Below are several entries. Transcribe exactly those lines that fall from the one with "Viewport: 868px width, 497px" through the one with "You are a computer-use agent. Viewport: 657px", end lines included.
+ + + + +
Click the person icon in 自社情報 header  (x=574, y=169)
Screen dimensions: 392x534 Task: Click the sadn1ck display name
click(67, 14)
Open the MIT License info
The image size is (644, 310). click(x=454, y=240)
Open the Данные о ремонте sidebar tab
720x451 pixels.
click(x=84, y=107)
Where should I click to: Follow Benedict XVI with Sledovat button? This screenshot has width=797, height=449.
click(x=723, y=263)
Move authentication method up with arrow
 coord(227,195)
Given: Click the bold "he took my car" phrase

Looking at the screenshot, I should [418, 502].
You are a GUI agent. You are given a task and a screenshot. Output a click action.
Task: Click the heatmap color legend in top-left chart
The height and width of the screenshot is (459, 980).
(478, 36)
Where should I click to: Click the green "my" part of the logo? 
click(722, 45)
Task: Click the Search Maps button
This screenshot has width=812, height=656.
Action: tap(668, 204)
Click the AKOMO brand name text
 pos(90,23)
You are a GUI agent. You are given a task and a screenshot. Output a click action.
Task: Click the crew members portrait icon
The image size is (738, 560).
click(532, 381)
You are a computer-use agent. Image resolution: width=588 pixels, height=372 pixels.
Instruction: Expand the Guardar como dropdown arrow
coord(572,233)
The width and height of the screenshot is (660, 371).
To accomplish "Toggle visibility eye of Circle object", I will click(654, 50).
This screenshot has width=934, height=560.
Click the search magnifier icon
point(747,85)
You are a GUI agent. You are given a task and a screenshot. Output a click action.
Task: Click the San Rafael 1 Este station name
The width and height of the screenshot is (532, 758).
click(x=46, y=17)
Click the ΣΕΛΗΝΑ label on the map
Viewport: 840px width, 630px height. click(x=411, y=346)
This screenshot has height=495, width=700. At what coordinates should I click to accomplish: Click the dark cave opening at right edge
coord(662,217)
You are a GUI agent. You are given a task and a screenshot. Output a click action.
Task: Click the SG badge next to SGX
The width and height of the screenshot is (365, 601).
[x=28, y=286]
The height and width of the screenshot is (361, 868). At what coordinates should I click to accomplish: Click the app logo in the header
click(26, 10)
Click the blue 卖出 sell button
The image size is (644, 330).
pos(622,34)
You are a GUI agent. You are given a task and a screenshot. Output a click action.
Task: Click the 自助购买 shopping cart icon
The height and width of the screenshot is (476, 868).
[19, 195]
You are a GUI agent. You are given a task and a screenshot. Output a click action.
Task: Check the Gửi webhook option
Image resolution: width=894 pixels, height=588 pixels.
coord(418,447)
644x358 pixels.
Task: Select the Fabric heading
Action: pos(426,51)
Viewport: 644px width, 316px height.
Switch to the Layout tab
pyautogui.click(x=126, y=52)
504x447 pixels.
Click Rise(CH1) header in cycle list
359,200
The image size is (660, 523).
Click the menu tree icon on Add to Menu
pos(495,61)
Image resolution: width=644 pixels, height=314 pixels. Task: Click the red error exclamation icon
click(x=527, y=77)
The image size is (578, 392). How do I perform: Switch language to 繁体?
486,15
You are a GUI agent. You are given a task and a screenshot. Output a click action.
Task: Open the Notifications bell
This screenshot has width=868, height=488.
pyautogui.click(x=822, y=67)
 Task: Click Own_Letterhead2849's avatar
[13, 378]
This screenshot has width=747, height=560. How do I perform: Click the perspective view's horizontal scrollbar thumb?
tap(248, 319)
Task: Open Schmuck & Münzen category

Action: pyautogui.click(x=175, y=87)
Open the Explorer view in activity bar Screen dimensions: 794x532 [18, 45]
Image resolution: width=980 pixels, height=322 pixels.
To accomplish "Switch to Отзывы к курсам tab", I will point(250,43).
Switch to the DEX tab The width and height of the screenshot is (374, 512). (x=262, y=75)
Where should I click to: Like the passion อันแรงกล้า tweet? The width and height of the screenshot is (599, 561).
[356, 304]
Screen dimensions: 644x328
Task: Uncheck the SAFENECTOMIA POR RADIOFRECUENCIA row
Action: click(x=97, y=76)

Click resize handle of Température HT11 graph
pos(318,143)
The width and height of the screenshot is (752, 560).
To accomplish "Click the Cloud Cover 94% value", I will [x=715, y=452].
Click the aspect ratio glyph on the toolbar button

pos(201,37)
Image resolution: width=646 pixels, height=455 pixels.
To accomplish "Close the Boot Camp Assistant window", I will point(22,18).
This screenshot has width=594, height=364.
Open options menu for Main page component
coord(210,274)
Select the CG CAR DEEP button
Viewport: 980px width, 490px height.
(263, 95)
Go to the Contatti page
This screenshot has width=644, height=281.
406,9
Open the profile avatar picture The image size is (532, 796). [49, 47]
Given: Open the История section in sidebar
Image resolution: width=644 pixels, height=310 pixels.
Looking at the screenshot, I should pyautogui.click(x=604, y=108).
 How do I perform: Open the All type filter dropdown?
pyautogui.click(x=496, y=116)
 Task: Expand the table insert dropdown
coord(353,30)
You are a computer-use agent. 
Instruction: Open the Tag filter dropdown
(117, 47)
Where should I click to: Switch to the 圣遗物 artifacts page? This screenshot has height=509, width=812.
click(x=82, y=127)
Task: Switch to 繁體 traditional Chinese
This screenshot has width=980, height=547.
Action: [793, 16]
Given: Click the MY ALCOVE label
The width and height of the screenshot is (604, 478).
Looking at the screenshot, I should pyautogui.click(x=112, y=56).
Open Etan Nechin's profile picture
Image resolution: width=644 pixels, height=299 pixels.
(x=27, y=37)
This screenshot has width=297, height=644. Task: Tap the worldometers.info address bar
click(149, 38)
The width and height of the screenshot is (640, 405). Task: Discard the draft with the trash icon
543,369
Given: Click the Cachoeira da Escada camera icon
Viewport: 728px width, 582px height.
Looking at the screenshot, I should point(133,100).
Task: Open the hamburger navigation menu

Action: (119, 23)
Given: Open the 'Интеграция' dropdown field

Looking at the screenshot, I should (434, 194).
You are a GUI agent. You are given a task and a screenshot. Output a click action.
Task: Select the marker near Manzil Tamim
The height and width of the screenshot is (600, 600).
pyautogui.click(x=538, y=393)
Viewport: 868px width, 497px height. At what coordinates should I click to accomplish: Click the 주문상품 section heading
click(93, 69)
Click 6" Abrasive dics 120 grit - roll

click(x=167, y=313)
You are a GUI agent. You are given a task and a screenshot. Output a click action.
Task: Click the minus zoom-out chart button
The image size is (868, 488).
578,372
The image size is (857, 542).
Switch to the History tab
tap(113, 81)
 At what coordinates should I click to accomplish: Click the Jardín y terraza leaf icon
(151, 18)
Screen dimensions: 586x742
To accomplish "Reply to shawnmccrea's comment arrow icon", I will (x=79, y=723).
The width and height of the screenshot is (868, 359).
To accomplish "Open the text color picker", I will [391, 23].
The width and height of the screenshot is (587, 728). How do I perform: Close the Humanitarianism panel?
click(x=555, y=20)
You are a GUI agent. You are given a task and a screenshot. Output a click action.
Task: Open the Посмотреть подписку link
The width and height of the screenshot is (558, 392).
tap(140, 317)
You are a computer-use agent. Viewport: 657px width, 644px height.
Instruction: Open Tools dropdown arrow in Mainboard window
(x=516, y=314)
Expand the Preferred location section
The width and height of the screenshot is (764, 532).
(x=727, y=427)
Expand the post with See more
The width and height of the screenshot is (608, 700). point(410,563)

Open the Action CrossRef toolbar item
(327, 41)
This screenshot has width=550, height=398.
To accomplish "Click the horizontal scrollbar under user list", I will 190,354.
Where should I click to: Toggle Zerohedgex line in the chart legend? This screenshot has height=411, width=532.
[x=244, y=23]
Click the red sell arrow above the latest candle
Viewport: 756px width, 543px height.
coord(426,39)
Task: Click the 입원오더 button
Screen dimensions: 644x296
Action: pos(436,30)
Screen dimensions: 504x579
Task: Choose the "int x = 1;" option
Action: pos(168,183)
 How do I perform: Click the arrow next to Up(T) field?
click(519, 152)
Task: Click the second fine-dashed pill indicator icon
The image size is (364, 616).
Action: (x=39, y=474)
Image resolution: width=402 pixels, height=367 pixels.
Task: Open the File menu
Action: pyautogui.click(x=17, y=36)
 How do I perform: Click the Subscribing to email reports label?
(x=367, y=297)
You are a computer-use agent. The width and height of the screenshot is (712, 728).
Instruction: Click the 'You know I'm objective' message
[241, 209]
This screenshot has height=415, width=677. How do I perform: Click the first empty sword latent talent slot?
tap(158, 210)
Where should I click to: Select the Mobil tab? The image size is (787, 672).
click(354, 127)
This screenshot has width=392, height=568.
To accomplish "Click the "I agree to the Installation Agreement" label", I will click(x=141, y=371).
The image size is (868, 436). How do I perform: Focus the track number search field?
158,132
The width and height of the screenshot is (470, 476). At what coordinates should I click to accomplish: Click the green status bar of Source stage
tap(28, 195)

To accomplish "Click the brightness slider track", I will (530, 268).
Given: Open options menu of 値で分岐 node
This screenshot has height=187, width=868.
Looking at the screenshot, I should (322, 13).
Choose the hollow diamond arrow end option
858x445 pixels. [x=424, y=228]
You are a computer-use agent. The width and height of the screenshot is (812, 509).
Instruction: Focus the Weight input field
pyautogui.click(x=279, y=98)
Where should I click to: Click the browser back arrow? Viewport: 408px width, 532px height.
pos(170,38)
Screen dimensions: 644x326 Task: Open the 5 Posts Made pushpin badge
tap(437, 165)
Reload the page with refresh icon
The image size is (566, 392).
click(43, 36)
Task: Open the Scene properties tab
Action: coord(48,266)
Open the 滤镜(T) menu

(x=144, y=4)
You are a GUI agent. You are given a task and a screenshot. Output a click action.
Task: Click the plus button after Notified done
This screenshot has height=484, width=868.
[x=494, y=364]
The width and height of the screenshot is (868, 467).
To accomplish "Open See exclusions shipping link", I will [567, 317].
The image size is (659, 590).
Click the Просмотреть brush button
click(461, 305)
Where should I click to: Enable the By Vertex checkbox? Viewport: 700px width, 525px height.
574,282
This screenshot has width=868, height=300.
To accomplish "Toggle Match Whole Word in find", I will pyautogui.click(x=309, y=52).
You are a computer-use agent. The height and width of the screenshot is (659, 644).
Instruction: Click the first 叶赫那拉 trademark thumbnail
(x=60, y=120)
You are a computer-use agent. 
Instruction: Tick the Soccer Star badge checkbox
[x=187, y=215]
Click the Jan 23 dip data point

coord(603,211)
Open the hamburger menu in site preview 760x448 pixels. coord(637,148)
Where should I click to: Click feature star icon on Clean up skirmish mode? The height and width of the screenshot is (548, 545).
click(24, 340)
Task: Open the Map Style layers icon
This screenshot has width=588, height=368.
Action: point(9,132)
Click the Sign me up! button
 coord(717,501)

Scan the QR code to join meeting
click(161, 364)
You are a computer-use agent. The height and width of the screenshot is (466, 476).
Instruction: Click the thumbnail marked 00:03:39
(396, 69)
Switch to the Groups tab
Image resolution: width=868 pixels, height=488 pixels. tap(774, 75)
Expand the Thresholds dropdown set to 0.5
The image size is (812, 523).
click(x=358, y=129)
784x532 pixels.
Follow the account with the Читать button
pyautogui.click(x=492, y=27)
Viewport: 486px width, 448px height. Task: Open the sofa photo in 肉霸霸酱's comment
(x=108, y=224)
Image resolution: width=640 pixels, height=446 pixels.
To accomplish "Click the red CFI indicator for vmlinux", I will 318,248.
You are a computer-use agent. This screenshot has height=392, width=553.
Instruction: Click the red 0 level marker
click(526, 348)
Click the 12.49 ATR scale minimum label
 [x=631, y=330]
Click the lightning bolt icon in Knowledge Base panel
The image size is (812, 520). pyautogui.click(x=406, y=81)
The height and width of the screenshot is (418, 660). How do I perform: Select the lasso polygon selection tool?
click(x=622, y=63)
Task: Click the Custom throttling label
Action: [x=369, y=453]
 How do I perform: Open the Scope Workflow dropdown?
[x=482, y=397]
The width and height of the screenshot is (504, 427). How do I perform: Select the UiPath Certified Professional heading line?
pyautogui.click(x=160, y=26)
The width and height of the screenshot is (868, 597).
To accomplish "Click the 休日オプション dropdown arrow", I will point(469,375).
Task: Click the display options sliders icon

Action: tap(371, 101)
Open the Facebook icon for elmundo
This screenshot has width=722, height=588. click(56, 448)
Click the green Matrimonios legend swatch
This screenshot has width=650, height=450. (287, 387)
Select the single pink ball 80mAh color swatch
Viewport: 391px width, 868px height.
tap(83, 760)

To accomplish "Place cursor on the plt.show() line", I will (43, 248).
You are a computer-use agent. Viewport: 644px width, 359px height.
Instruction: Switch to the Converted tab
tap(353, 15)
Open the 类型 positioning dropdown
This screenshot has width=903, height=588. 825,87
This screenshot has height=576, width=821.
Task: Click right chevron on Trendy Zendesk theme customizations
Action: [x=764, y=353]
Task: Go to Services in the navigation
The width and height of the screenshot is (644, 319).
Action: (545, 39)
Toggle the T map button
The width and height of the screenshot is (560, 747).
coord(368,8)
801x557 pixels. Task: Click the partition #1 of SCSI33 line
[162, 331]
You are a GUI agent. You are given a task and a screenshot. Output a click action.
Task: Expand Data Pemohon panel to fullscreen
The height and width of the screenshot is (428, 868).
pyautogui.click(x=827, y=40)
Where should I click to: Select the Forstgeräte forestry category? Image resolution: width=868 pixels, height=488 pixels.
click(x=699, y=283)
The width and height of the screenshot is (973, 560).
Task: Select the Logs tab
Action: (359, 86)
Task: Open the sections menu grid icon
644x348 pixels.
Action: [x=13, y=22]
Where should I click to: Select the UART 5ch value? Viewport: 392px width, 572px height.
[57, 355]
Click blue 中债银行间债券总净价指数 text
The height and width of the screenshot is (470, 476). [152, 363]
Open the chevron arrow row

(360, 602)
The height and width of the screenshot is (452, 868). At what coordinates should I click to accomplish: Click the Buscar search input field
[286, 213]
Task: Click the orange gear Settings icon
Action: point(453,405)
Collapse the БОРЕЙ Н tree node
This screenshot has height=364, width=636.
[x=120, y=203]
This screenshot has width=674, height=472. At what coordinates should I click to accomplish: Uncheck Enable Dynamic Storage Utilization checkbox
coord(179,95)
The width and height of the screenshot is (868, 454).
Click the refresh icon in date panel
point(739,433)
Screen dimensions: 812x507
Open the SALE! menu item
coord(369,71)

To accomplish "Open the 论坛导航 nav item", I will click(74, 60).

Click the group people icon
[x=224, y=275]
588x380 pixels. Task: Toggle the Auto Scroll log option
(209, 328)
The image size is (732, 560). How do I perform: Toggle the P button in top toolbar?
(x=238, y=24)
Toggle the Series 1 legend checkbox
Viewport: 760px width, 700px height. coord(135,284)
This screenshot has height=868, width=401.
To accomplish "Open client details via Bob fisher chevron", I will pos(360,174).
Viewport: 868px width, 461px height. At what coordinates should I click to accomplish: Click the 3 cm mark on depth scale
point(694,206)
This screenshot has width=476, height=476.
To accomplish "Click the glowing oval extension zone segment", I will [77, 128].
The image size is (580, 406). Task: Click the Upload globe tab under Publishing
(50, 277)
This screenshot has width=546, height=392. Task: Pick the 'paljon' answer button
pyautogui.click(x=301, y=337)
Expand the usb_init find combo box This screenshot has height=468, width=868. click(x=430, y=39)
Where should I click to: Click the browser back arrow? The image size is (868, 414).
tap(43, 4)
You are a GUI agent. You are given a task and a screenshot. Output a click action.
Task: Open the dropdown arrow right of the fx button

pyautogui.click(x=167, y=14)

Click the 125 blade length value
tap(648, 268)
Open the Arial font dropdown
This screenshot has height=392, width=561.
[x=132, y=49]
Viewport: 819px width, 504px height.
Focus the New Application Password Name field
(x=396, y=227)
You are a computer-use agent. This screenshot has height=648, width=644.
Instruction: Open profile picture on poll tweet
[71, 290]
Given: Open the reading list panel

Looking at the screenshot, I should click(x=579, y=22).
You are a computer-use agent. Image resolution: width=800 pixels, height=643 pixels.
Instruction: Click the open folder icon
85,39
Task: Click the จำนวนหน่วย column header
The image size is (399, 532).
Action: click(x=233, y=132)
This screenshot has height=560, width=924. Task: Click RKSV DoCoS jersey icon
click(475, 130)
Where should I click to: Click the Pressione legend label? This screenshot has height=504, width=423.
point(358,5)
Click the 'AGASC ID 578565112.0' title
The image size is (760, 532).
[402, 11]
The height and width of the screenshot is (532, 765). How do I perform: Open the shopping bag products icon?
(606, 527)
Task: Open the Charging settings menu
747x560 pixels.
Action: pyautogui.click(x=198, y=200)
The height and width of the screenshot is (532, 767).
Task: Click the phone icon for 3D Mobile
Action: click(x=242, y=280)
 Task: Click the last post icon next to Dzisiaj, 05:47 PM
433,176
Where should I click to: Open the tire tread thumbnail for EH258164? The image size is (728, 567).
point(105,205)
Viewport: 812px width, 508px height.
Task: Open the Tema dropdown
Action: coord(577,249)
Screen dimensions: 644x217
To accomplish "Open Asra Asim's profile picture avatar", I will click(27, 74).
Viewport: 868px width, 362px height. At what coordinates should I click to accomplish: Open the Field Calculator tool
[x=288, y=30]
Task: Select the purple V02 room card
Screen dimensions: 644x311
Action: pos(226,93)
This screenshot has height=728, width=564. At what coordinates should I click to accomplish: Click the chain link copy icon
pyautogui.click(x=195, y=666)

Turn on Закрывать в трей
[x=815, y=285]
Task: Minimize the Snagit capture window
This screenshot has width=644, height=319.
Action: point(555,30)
+ + + + +
--- TASK RESPONSE ---
Viewport: 868px width, 497px height. At what coordinates should I click to accomplish: Click the 주문상품 section heading
click(93, 69)
Click 6" Abrasive dics 120 grit - roll

click(x=167, y=313)
You are a GUI agent. You are given a task and a screenshot. Output a click action.
Task: Click the minus zoom-out chart button
The image size is (868, 488).
578,372
The image size is (857, 542).
Switch to the History tab
tap(113, 81)
 At what coordinates should I click to accomplish: Click the Jardín y terraza leaf icon
(151, 18)
Screen dimensions: 586x742
To accomplish "Reply to shawnmccrea's comment arrow icon", I will (x=79, y=723).
The width and height of the screenshot is (868, 359).
To accomplish "Open the text color picker", I will [391, 23].
The width and height of the screenshot is (587, 728). How do I perform: Close the Humanitarianism panel?
click(x=555, y=20)
You are a GUI agent. You are given a task and a screenshot. Output a click action.
Task: Open the Посмотреть подписку link
The width and height of the screenshot is (558, 392).
tap(140, 317)
You are a computer-use agent. Viewport: 657px width, 644px height.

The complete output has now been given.